Cinéma / LE JUGE de David Dobkin

 

LE JUGE de David Dobkin

Le nouveau film du cinéaste que l’on avait découvert avec des comédies assez réussies dont Sérial Noceurs ( 2005 ) , change de registre pour se consacrer à un récit complexe mettant en relief des relations familiales conflictuelles, autour d’une accusation de meurtre qui va changer la donne. Mélodrame et film de prétoire , thèmes et genres codés du cinéma Américain, habilement servis par une mise en scène solide et une interprétation de haut vol …

Le  père , Robert Duvall.
Le père , Robert Duvall.

Hank Palmer ( Robert Downet Jr) la quarantaine bien sonnée est avocat dans une grande ville où il s’est fait une mauvaise réputation, comme l’illustre la scène d’ouverture du film où on le voit en présence d’un adversaire du barreau qui lui reproche de se consacrer exclusivement à la défense des coupables et de n’avoir pas de morale… ce à quoi Hank rétorque avec cynisme «  les innocents n’ont pas les moyens de s’offrir mes services ! ». Et voilà , le cinéaste qui nous entraîne dans le sillage de son héros antipathique dont on comprendra , plus tard , les raisons qui l’ont conduit à quitter sa ville natale, il y a plusieurs années . Il va pourtant être contraint d’y revenir pour les obsèques de sa mère qui vient de décéder. Retrouvailles familiales autour d’un deuil qui vont faire sourdre les vielles rancoeurs qui se concrétisent autour de relations père-fils et autour de valeurs qui n’ont fait que creuser le fossé entre ce père traditionaliste et  orgueilleux, dont la fonction de juge local très respecté, n’a fait qu’amplifier les distances.

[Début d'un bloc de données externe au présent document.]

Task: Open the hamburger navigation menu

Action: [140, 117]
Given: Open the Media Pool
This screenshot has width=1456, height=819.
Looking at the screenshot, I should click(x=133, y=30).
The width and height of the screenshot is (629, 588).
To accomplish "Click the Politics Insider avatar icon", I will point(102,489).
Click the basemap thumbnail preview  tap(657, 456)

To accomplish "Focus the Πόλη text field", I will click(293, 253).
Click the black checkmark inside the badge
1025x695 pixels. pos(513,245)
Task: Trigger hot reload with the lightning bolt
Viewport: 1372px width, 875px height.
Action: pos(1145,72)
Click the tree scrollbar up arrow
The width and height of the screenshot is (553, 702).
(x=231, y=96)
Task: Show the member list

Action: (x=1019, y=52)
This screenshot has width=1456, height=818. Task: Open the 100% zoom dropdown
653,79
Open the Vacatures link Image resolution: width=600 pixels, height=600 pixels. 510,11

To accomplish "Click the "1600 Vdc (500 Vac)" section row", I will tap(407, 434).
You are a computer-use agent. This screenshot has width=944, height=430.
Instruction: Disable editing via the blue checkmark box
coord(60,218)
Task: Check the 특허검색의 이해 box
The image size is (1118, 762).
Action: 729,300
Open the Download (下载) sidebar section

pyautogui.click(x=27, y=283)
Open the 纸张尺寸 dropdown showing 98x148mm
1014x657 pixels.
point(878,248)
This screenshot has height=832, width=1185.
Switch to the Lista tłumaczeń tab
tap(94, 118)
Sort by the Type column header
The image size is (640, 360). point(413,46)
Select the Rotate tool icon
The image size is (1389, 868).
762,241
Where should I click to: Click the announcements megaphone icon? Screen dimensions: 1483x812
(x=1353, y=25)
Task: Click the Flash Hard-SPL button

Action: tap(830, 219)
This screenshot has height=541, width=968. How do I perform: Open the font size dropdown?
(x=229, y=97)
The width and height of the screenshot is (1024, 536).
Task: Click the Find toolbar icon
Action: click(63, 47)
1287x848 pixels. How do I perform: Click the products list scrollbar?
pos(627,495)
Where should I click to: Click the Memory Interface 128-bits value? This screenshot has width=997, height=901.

Les  retrouvailles  père-fils:  Robert  Downey Jr  et  Robert  Duvall
Les retrouvailles père-fils: Robert Downey Jr et Robert Duvall

David Dobkin semble avoir acquis une sorte de réflexe de récit et d’écriture qui, au travers de la complexité et de la surenchère ( de récit et de situations, tentation de scruter jusqu’à la caricature les thèmes et les genres ) pour faire sourdre , les éléments lui permettant de tirer son sujet vers le haut et une dimension d’autant plus inattendue et efficace qu’on n’ose pas croire qu’elle puisse conduire , comme c’est le cas dans les mélodrames, au final ( drame ou au miracle ) espéré . C’est donc dans ce cadre voulu qu’il va tirer les ficelles permettant à son récit d’apporter le trouble, en même temps que la dimension émotionnelle qui va faire basculer le spectateur. D’autant que l’identification de celui-ci maltraitée d’entrée et qui ne cesse d’être compromise par les événements qui s’enchaînent , va trouver dans la relation centrale père-fils du récit , la dimension d’un « duo » de comédiens qui va faire pencher la balance !. Et dans ce domaine les compositions de Robert Downey Jr ( à contre-emploi des récents Iron Man et autres Avengers ) et de Robert Duvall ( Magistral , et de plus grandiose de film en film ), servent habilement le thème central du film qui dissèque, les raisons des relations  distant qui se sont installées entre les deux hommes au cœur de cette famille dysfonctionnelle . Ils offrent par la subtilité des nuances de leur jeu, toute l’intensité d’un rapport conflictuel intime , père-fils, dont l’ampleur des ressentiments révèle les fêlures de l’un et de l’autre au cœur des règlements de comptes , où , les non-dits se font révélateurs des vrais sentiments qui se cachent derrière les postures.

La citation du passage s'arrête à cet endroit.